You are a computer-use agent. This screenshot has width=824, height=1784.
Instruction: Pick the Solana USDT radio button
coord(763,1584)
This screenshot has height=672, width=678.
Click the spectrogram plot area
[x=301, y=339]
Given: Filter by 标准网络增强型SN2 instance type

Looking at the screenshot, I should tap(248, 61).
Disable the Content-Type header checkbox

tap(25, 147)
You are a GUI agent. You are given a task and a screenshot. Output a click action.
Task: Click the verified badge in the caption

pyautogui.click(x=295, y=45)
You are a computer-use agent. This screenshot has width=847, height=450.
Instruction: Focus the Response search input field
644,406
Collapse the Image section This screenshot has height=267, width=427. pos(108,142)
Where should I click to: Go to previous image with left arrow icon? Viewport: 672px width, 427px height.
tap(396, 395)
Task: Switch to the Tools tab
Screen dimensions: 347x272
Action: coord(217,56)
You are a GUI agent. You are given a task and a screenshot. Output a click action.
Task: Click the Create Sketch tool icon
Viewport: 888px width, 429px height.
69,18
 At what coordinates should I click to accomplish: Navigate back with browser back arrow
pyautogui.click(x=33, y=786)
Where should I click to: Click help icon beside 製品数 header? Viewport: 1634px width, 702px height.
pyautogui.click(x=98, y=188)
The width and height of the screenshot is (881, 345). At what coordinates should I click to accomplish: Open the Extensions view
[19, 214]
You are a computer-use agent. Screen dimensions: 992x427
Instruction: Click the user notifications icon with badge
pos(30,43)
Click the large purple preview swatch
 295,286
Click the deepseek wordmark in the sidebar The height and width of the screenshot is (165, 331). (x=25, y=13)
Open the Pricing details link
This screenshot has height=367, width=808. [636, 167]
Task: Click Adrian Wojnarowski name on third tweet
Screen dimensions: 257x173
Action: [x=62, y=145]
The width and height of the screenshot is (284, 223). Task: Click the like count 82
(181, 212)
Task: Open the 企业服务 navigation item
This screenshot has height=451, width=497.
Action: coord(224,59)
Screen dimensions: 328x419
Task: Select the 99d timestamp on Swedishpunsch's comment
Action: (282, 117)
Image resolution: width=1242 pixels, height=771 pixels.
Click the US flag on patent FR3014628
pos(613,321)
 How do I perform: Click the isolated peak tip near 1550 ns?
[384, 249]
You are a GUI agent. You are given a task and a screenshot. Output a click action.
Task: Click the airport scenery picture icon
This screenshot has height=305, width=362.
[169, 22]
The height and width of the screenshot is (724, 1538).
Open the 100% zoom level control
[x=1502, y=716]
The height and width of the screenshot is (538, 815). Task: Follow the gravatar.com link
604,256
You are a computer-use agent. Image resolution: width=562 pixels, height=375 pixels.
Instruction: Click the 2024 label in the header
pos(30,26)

· · · ·

◆ **Exercise prompt**:
Among the lines of the preceding listing, tally those that include "resolution"; reply with the number alone.

◆ **Exercise solution**:
2